2022-06-20 14:38 作者:洛辰 來源:上海遠慕生物試劑
一、實驗目的和原理

目的:學會交聯法制備固定化酶的操作技術

內容:制備固定化酶的方法很多,利用雙功能試劑或多功能試劑在酶分子間,酶分子與惰性蛋白間,或酶分子與載體間進行交聯反應,以共價鍵制備固定化酶的方法稱為交聯法,本實驗即采用這種方法。交聯劑為戊2醛,載體為甲殼素。

二、實驗器材

1.恒溫水浴鍋

2.恒溫振搖儀

三、實驗試劑

1. 5%戊2醛

2. 甲殼素

3. 碘原液:稱取碘1.1g。碘化鉀2.2g,置于小燒杯中,加10ml蒸餾水使之溶解,然后轉入容量瓶中。再加少量的蒸餾水洗滌燒杯數次,洗滌液均轉入容量瓶中,最后定容至50ml。搖均后放于棕色試管中備用。

4. 比色稀碘液:取碘原液2ml,加碘化鉀20g,再用蒸餾水定容至5000ml。

5. 2%淀粉溶液:稱取2g可溶淀粉,放入小燒杯中,加少量蒸餾水做成懸浮液。然后在攪拌下注入沸騰的蒸餾水中,繼續煮沸一分鐘,冷卻后加蒸餾水定容至100ml。

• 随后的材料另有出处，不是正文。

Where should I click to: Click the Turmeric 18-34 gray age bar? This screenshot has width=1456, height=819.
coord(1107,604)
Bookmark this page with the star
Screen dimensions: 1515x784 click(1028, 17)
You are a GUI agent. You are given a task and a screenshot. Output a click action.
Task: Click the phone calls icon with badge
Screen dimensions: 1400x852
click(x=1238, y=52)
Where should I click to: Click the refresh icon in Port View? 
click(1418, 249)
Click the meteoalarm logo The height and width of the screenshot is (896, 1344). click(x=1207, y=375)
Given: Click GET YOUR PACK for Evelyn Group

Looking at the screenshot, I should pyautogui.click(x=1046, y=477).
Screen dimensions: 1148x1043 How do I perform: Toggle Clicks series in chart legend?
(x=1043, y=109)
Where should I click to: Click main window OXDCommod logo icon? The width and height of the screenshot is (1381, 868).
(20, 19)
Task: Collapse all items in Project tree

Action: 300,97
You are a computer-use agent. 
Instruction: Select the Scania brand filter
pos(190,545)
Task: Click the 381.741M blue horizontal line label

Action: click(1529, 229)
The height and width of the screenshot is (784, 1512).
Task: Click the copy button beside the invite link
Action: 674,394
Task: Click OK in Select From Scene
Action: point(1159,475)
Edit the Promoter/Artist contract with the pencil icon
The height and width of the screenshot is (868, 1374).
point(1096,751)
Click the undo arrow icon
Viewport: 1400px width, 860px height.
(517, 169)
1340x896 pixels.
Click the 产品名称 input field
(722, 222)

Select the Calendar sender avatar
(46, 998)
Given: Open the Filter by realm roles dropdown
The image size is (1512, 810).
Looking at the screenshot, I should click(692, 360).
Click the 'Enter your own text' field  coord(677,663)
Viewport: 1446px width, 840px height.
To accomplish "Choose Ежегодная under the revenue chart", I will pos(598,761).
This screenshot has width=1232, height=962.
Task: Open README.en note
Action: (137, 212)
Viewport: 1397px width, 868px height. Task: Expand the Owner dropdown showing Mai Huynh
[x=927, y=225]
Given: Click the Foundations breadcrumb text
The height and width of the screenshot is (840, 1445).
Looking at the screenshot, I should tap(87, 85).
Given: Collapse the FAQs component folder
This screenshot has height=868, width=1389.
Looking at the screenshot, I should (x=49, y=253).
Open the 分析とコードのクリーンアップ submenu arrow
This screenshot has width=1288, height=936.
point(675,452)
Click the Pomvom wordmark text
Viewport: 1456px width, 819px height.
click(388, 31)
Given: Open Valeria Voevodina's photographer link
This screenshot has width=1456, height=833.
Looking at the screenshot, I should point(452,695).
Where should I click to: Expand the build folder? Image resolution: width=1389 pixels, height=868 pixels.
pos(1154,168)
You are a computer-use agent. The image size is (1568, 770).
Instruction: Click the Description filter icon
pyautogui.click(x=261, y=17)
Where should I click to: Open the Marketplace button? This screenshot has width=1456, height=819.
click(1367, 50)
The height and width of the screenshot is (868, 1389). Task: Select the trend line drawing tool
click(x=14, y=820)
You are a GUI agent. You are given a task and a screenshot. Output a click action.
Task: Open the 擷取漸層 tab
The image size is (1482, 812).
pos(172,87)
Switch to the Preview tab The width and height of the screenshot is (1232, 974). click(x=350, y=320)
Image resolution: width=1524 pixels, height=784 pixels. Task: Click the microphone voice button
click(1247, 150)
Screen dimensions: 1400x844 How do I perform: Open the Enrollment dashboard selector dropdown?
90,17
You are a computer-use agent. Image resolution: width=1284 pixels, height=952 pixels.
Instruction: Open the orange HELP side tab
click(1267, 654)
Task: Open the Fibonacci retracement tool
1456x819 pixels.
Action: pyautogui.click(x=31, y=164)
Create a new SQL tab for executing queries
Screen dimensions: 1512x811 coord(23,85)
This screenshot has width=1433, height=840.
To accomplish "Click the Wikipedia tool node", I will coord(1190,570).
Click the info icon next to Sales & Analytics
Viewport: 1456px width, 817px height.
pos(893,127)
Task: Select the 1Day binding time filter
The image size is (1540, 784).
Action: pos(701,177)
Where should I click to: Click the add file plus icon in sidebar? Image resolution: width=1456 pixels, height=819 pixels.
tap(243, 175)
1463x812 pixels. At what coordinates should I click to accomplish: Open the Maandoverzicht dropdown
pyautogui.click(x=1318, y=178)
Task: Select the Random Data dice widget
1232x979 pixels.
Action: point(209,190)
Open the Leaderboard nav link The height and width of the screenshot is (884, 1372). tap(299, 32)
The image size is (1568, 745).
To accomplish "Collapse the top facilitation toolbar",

6. pH6磷酸氫二鈉——檸檬酸緩沖液:稱取磷酸二氫鈉(Na2HPO4.12H2O)45.23g,檸檬酸(C6H8O7.H2O)8.07g,先在燒杯中使之溶解,然后轉入容量瓶中定容至1000ml。

7. 標準終點色溶液,

A液:精確稱取lv化鈷(CoCl.6H2O)40.2493g和重洛酸鉀(K2GrO7)0.4878g,用蒸餾水定容至500ml.

B液::精確稱取絡黑T40mg,用蒸餾水定容至100ml.

同時取A液40ml、B液5ml、混合后置于冰箱中待用。混合液在15天內使用有效。

四、實驗操作

(一)酶液的制備

精確稱取α-淀粉酶2g,先用少量40℃pH6的磷酸二氫鈉——檸檬酸緩沖液溶解,溶解過程中輕輕用玻璃棒搗研。將上層液小心傾入100ml容量瓶,沉渣部分再加入少量上述緩沖液,如此反復搗研3—4次。最后,將溶液與殘渣全部移入容量瓶中,用緩沖液先定容搖勻后,通過四層紗布過濾,溶液供測定使用。

(二)固定化酶的制備

1. 稱取50mg粉末甲殼素,加入5%戊2醛10ml,調節pH=8.5,攪拌均勻后,于25℃,恒溫振搖1小時。取出后,傾去戊2醛,然后以蒸餾水洗滌,傾去清夜,以除去多余的交聯劑。

2. 取前面制備的酶液10ml,與上述處理的甲殼素混合均勻,25℃,恒溫振搖1小時,然后4℃冰箱放置過夜。

1.取出后,4000rpm離心分離,傾去清液,蒸餾水洗滌,可得固定化酶。

(三)固定化α-淀粉酶活力測定及活力回收率的計算

1. 首先用吸管取1ml的標準終點色溶液,加至白瓷板的空穴內,作為終點參照的標準。

2. 固定前總酶活力測定:取20ml 2%的可溶淀粉液與5mLpH6的磷酸氫二鈉——檸檬酸緩沖液,加入一支大試管中。將試管置于60℃水浴5分鐘。然后加入前面制備的酶液0.5ml。搖勻后,立即用秒表記錄時間。此后,每經一段時間,用吸管吸出0.2ml反應液,加入預先盛入稀碘液的白瓷板中。當穴內顏色反應由紫色逐漸變為紅棕色并與標準色相同時,即為反應終點,記錄反應到達終點時的時間。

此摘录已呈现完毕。